▶ _Exercise_
Return every line below that contains the word "button", copying each one in full.

(Item-locating records)
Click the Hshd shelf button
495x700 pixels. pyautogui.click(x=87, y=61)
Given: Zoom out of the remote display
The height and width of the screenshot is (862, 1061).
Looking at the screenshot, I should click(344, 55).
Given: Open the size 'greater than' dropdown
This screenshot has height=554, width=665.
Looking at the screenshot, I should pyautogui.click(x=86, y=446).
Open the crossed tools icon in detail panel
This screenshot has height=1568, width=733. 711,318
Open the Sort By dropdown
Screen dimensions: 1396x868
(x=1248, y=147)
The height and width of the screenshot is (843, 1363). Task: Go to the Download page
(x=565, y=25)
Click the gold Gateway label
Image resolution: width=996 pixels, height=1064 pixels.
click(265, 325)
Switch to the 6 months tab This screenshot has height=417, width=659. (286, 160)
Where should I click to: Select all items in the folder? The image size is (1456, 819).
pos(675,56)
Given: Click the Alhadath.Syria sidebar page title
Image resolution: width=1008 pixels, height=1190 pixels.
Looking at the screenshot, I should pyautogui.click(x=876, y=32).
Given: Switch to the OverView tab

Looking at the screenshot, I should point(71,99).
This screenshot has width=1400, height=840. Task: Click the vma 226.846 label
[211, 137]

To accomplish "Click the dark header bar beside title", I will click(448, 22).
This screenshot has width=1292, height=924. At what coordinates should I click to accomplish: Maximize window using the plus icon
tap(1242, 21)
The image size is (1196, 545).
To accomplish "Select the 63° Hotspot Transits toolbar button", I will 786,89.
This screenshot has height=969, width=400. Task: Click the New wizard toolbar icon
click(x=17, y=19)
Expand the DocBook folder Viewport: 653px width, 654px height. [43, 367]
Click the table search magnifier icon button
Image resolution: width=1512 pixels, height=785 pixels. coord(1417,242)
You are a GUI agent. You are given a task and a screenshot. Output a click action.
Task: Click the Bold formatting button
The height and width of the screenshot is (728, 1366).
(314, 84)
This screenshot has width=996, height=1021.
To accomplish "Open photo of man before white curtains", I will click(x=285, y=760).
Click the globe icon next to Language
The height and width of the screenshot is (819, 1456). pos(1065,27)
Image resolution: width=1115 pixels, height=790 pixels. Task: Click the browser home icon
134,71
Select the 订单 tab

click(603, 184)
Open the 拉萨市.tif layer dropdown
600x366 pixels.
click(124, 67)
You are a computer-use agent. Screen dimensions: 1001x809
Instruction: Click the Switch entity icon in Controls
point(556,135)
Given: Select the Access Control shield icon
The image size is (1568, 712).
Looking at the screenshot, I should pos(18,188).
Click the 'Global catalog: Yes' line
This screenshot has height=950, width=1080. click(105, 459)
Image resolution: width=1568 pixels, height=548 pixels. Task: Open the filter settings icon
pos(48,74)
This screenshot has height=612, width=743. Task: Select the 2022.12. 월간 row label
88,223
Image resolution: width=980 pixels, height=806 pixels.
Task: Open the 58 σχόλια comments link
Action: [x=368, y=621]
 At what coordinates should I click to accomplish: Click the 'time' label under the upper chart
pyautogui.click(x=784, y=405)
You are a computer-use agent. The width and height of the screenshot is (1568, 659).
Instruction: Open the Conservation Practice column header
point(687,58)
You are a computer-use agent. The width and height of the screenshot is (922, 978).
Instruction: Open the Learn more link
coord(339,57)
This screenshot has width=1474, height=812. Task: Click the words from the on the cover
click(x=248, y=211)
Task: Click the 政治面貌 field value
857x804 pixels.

▶ _The completed task_
Click the Hshd shelf button
To accomplish "Select the 63° Hotspot Transits toolbar button", I will 786,89.
Click the table search magnifier icon button
Task: Click the Bold formatting button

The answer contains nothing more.